By Deepta Bolaky
Brexit will remain high on the agenda amid the earnings season, several central banks meetings and high-impact economic data. Stocks are flirting with record territory and this week’s events will likely be a decisive week in determining the short-term direction of the markets.
After confirmation that the European Union has agreed to postpone Brexit and is prepared to sign off a 3-month delay, investors will await for the official confirmation on the length of the extension. As determined as the Prime Minister was on leaving the EU with or without a deal, the Benn Act has prevented the UK from crashing out of the EU without a deal.
Brexit uncertainties remain high but investors are reassured that a hard Brexit has been avoided.
Monday Vote: This week, Boris Johnson will call for a vote for a pre-Christmas election on Monday. Technically, the government is unlikely to get the numbers required to call for an early general election which is helping the British Pound to hold on to recent gains despite a lack of clarity on Brexit.
Alternate Route to December Election: However, there is still reason for caution. There may be another way that could help the Prime Minister to secure a December election. The Lib-Dem plan would require the amendment to the FTPA and would only need a simple majority in the Commons. While the plan is still a bit unclear, we note that this may require the Prime Minister to drop the chance of bringing back his Brexit deal to the Commons.
In the rare case, the PM still managed to get two-thirds of the MPs votes on Monday, Parliament will be dissolved on Monday, the 6th of November to allow candidates to campaign for the election.

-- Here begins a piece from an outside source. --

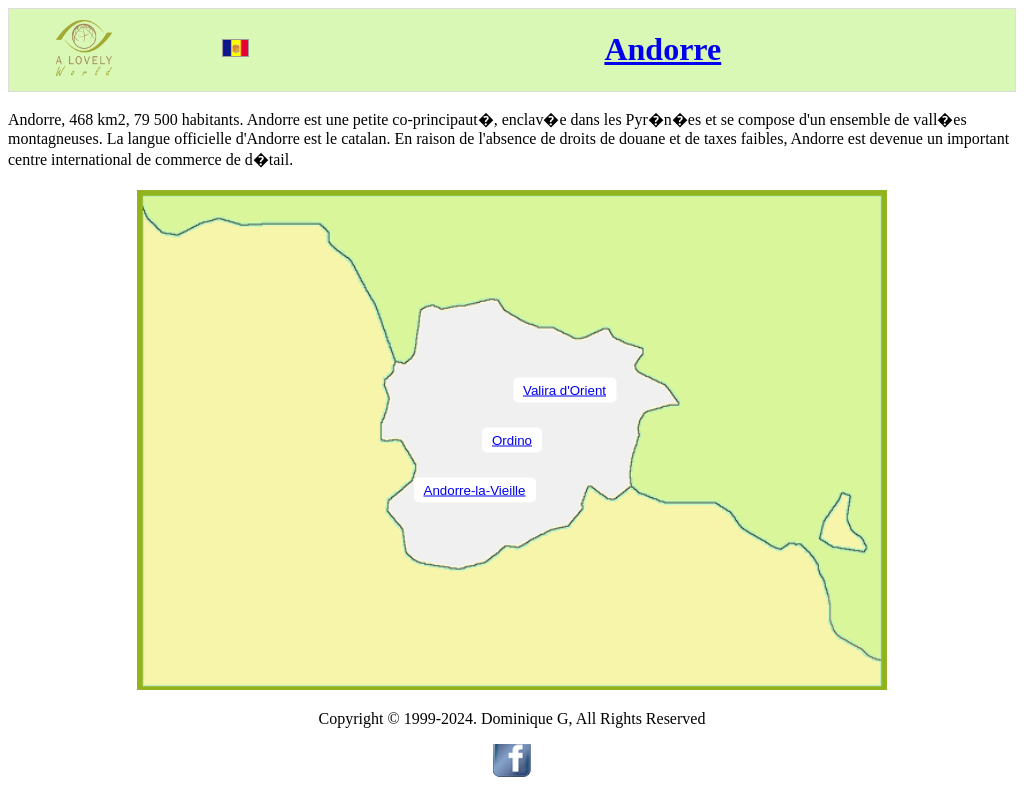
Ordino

The UK Budget is also on the radar. Investors will be deprived of the growth outlook and forecasts for the UK as the Chancellor, Sajid Javid delayed the budget. It is unlikely that the forecasts will be published despite the mounting pressure as it might fuel the fears of deep structural problems over Brexit. Market participants will probably keep monitoring to see when will the Budget be published which will be dependent on Monday’s vote.
Global stocks seesawed last week amid a slew of earnings reports and geopolitical risks to finally broke out of their range on Friday. Overall, earnings reports have been expectations, but the profit outlook of companies has somewhat kept a lid on gains.
It will be a big week for the US with tech giants like Apple, Alphabet (Google), and Facebook reporting their quarterly earnings updates.
Other major companies due to release their results will be:
Pfizer, Merck, AT&T, General Motors, Walgreens, Spotify, Mastercard, Exxon Mobil and Chevron, Whiting Petroleum, Apache, Chesapeake, Molson Coors, Publix Supermarkets, Cummins, Kellogg Co, Starbucks, US Steel, Ryanair, HSBC, Beyond Meat, Crane, Clorox and DuPont.
The Federal Reserve (Fed)
The Fed is widely expected to cut interest rate for a third consecutive time this year. Investors are assigning a 90% probability for a rate cut scenario. However, while a cut is almost “certain”, investors will be looking to see if the Fed is ready to pause. The recent data shows that one of the brightest spots of the US economy – Consumer Spending, is now looking a tad bit gloomy.
But positive trade news may deter the Fed to engage in the speculations for more interest rate cuts.
Investors will monitor the two-day meeting on Tuesday and Wednesday to gauge the path of the Fed at a time where major central bankers are on edge fearing a deeper slowdown than expected.
Bank of Canada (BoC)
While major central banks have been cutting interest rates, the BoC has been reluctant to do so despite the global downturn because of the sound economic environment. The Canadian dollar has been on the rise and has retained the number 1 spot among the G10 currencies against the US dollar.
After the election, the prospects of growth-boosting fiscal policies combined with a resilient economy may keep the BoC on the sidelines. In contrast to the Fed, we expect the BoC to remain steady.
Bank of Japan (BoJ)
Will the BoJ join the race to the bottom in line with other central banks? Inflation is moving further and further away from the central bank’s target rate. The probability that the BoJ will ease further have risen since last week.
It is Nonfarm Payroll week which market-moving economic data. We will also see preliminary Q3 GDP figures along with a slew of other economic reports:
Aside from a few central bank speeches, we will have the preliminary Q3 GDP and CPI figures which are expected to tick lower. However, the performance of the shared currency will likely be dependent on the direction of the US dollar will likely be set by the Fed mid-week.
The first main event will be the RBA’s Governor Lowe Speech on Tuesday followed by Homes Sales, CPI and Building Permits on Wednesday and Thursday respectively. We will end the week with Manufacturing data on Friday.
However, investors’ attention will be fixated on trade news.